__Material provided__.
****************************************
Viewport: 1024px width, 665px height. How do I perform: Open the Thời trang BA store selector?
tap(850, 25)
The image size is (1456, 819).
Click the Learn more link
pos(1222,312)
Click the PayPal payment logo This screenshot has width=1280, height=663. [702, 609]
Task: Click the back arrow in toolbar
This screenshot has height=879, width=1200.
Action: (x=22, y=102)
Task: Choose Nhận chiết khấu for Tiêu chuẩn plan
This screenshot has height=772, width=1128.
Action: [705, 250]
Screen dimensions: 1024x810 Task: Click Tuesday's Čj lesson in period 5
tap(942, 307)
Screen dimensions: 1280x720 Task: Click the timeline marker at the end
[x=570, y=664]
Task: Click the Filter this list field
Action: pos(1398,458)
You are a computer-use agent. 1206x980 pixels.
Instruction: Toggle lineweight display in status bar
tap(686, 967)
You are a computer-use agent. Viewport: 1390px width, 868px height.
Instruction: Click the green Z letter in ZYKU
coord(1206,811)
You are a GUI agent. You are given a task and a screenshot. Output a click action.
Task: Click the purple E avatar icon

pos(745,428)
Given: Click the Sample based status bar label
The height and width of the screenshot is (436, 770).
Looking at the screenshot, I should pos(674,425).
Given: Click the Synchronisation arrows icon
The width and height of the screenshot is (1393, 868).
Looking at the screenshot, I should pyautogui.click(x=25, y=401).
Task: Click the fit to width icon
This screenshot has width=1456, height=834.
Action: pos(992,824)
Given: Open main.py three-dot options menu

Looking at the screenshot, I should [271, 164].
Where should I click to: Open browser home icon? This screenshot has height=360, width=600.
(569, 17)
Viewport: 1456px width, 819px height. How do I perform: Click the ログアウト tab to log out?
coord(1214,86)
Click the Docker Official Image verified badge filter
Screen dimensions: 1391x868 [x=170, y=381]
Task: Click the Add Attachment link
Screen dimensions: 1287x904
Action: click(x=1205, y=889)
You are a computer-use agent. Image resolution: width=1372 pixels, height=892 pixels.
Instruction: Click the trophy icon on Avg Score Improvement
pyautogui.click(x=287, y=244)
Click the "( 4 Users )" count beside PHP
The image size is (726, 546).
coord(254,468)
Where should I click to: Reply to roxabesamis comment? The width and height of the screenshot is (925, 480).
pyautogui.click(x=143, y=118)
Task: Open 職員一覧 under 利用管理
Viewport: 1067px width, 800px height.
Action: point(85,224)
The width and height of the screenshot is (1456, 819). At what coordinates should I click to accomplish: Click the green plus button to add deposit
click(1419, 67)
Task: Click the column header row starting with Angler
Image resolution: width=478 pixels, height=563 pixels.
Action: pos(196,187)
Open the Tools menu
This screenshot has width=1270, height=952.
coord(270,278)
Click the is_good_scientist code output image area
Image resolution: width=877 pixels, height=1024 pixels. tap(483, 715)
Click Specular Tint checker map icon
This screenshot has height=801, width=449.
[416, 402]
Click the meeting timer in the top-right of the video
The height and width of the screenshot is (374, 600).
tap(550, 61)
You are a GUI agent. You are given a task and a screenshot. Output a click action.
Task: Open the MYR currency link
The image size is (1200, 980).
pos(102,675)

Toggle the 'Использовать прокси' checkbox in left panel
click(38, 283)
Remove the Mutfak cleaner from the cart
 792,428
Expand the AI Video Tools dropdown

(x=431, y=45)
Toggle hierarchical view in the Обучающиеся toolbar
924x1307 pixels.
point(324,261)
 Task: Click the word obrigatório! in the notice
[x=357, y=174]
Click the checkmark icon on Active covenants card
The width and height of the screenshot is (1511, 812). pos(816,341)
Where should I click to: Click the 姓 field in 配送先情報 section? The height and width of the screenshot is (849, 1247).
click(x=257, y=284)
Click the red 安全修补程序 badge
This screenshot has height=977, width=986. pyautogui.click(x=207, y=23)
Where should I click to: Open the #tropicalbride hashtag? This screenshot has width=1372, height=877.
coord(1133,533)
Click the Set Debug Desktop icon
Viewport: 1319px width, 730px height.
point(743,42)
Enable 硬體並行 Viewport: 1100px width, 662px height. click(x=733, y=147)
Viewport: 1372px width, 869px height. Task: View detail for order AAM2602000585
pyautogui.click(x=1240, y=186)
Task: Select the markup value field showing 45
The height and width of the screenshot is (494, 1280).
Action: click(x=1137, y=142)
****************************************
Turn all of the records above into a Markdown table with two columns, Row and Text. Put one line per row with its number, and skip the blank lines.

__Worked answer__.
| Row | Text |
|---|---|
| 1 | Viewport: 1024px width, 665px height. How do I perform: Open the Thời trang BA store selector? |
| 2 | tap(850, 25) |
| 3 | The image size is (1456, 819). |
| 4 | Click the Learn more link |
| 5 | pos(1222,312) |
| 6 | Click the PayPal payment logo This screenshot has width=1280, height=663. [702, 609] |
| 7 | Task: Click the back arrow in toolbar |
| 8 | This screenshot has height=879, width=1200. |
| 9 | Action: (x=22, y=102) |
| 10 | Task: Choose Nhận chiết khấu for Tiêu chuẩn plan |
| 11 | This screenshot has height=772, width=1128. |
| 12 | Action: [705, 250] |
| 13 | Screen dimensions: 1024x810 Task: Click Tuesday's Čj lesson in period 5 |
| 14 | tap(942, 307) |
| 15 | Screen dimensions: 1280x720 Task: Click the timeline marker at the end |
| 16 | [x=570, y=664] |
| 17 | Task: Click the Filter this list field |
| 18 | Action: pos(1398,458) |
| 19 | You are a computer-use agent. 1206x980 pixels. |
| 20 | Instruction: Toggle lineweight display in status bar |
| 21 | tap(686, 967) |
| 22 | You are a computer-use agent. Viewport: 1390px width, 868px height. |
| 23 | Instruction: Click the green Z letter in ZYKU |
| 24 | coord(1206,811) |
| 25 | You are a GUI agent. You are given a task and a screenshot. Output a click action. |
| 26 | Task: Click the purple E avatar icon |
| 27 | pos(745,428) |
| 28 | Given: Click the Sample based status bar label |
| 29 | The height and width of the screenshot is (436, 770). |
| 30 | Looking at the screenshot, I should pos(674,425). |
| 31 | Given: Click the Synchronisation arrows icon |
| 32 | The width and height of the screenshot is (1393, 868). |
| 33 | Looking at the screenshot, I should pyautogui.click(x=25, y=401). |
| 34 | Task: Click the fit to width icon |
| 35 | This screenshot has width=1456, height=834. |
| 36 | Action: pos(992,824) |
| 37 | Given: Open main.py three-dot options menu |
| 38 | Looking at the screenshot, I should [271, 164]. |
| 39 | Where should I click to: Open browser home icon? This screenshot has height=360, width=600. |
| 40 | (569, 17) |
| 41 | Viewport: 1456px width, 819px height. How do I perform: Click the ログアウト tab to log out? |
| 42 | coord(1214,86) |
| 43 | Click the Docker Official Image verified badge filter |
| 44 | Screen dimensions: 1391x868 [x=170, y=381] |
| 45 | Task: Click the Add Attachment link |
| 46 | Screen dimensions: 1287x904 |
| 47 | Action: click(x=1205, y=889) |
| 48 | You are a computer-use agent. Image resolution: width=1372 pixels, height=892 pixels. |
| 49 | Instruction: Click the trophy icon on Avg Score Improvement |
| 50 | pyautogui.click(x=287, y=244) |
| 51 | Click the "( 4 Users )" count beside PHP |
| 52 | The image size is (726, 546). |
| 53 | coord(254,468) |
| 54 | Where should I click to: Reply to roxabesamis comment? The width and height of the screenshot is (925, 480). |
| 55 | pyautogui.click(x=143, y=118) |
| 56 | Task: Open 職員一覧 under 利用管理 |
| 57 | Viewport: 1067px width, 800px height. |
| 58 | Action: point(85,224) |
| 59 | The width and height of the screenshot is (1456, 819). At what coordinates should I click to accomplish: Click the green plus button to add deposit |
| 60 | click(1419, 67) |
| 61 | Task: Click the column header row starting with Angler |
| 62 | Image resolution: width=478 pixels, height=563 pixels. |
| 63 | Action: pos(196,187) |
| 64 | Open the Tools menu |
| 65 | This screenshot has width=1270, height=952. |
| 66 | coord(270,278) |
| 67 | Click the is_good_scientist code output image area |
| 68 | Image resolution: width=877 pixels, height=1024 pixels. tap(483, 715) |
| 69 | Click Specular Tint checker map icon |
| 70 | This screenshot has height=801, width=449. |
| 71 | [416, 402] |
| 72 | Click the meeting timer in the top-right of the video |
| 73 | The height and width of the screenshot is (374, 600). |
| 74 | tap(550, 61) |
| 75 | You are a GUI agent. You are given a task and a screenshot. Output a click action. |
| 76 | Task: Open the MYR currency link |
| 77 | The image size is (1200, 980). |
| 78 | pos(102,675) |
| 79 | Toggle the 'Использовать прокси' checkbox in left panel |
| 80 | click(38, 283) |
| 81 | Remove the Mutfak cleaner from the cart |
| 82 |  792,428 |
| 83 | Expand the AI Video Tools dropdown |
| 84 | (x=431, y=45) |
| 85 | Toggle hierarchical view in the Обучающиеся toolbar |
| 86 | 924x1307 pixels. |
| 87 | point(324,261) |
| 88 |  Task: Click the word obrigatório! in the notice |
| 89 | [x=357, y=174] |
| 90 | Click the checkmark icon on Active covenants card |
| 91 | The width and height of the screenshot is (1511, 812). pos(816,341) |
| 92 | Where should I click to: Click the 姓 field in 配送先情報 section? The height and width of the screenshot is (849, 1247). |
| 93 | click(x=257, y=284) |
| 94 | Click the red 安全修补程序 badge |
| 95 | This screenshot has height=977, width=986. pyautogui.click(x=207, y=23) |
| 96 | Where should I click to: Open the #tropicalbride hashtag? This screenshot has width=1372, height=877. |
| 97 | coord(1133,533) |
| 98 | Click the Set Debug Desktop icon |
| 99 | Viewport: 1319px width, 730px height. |
| 100 | point(743,42) |
| 101 | Enable 硬體並行 Viewport: 1100px width, 662px height. click(x=733, y=147) |
| 102 | Viewport: 1372px width, 869px height. Task: View detail for order AAM2602000585 |
| 103 | pyautogui.click(x=1240, y=186) |
| 104 | Task: Select the markup value field showing 45 |
| 105 | The height and width of the screenshot is (494, 1280). |
| 106 | Action: click(x=1137, y=142) |